But here we are with that word again. What are we really talking about when we discuss process, whether in a terror film or in the circulatory system? We are speaking of technology, and our questions concerning it. Technology, or the “science of craft”, comes from the Greek τέχνη, techne-, “art, skill, cunning of hand” and -λογία, -logia. Even if technology produces objects, it is fundamentally defined as the procedure it employs to do this. Google, Apple and other Silicon Valley tech companies may have a provisional idea of what they want to produce and certain objectives, but they’re perfectly willing to swap these goals out along the way, should a more alluring proposition come along. Mark Zuckerberg may be no Mexican terror film star, but just as in The Macabre Trunk, the quest takes on its own momentum.

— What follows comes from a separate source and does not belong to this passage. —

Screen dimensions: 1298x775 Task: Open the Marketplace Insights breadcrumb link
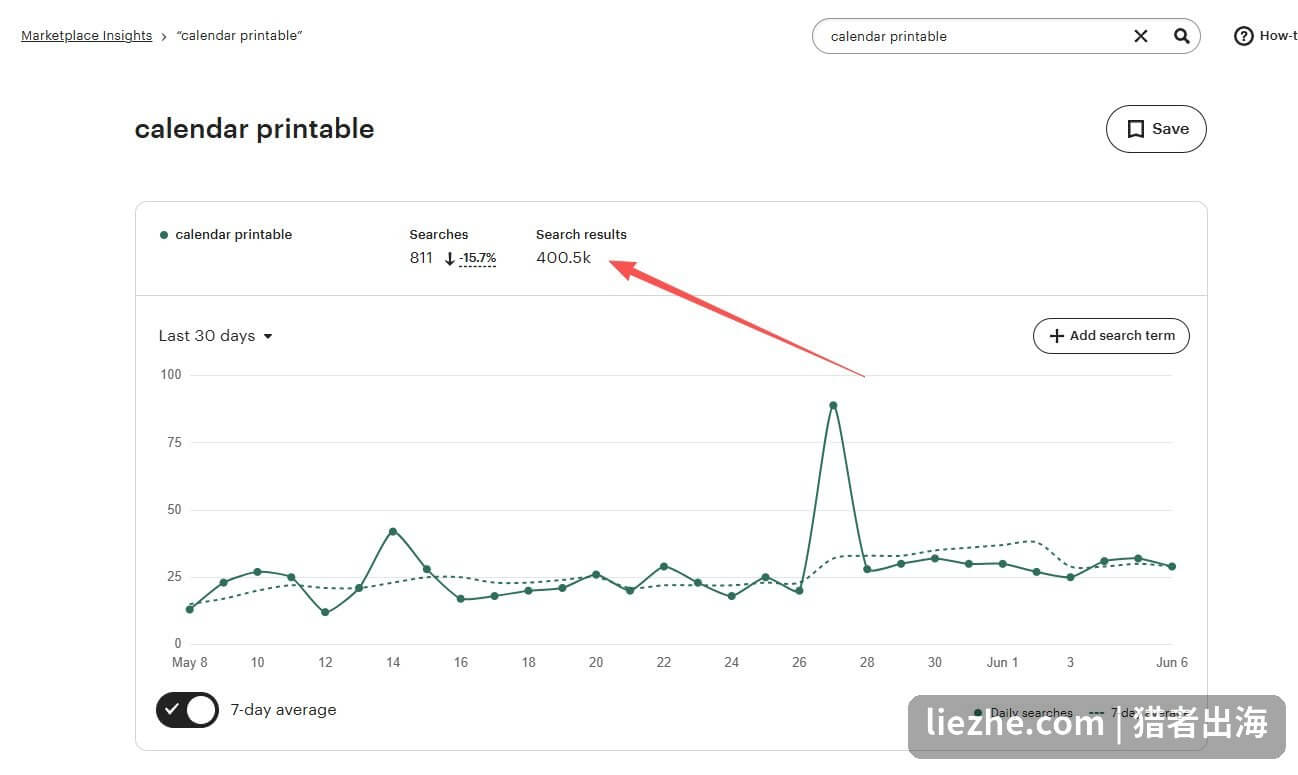(87, 36)
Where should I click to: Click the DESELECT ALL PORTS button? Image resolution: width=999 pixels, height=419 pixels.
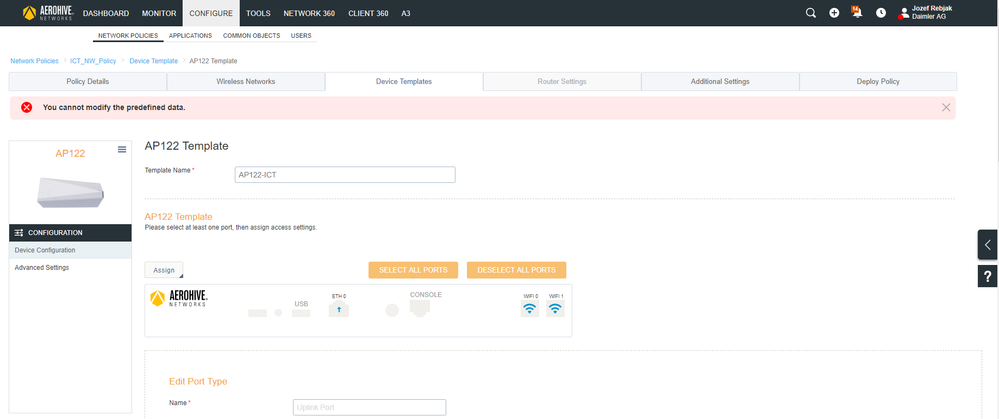516,270
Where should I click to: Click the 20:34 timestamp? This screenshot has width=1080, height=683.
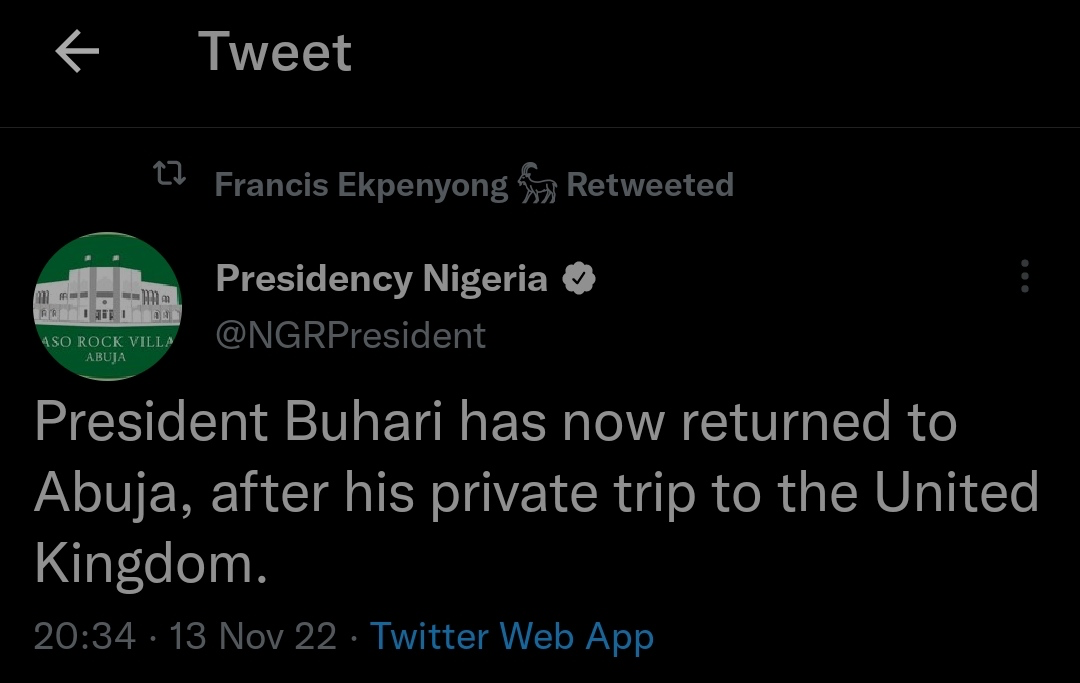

End results are shaped by process; this text logically proceeds at the speed my hand moves over the paper. If I had entered this onto a word processor directly, the results would have been different. (This, incidentally, may help explain some of those otherwise inexplicable self-help books, full of corporate jargon prizing motivation, drive and entrepreneurial spirit.) Even if an emotional engineer is a somewhat alarming idea, attitude and method are just as important as outcome, and help produce it. Technology is a means to create an end, and if the means can change along the way, so can the result. Techne, or craft, taps away madly on its drum demanding attention, and we get up to dance.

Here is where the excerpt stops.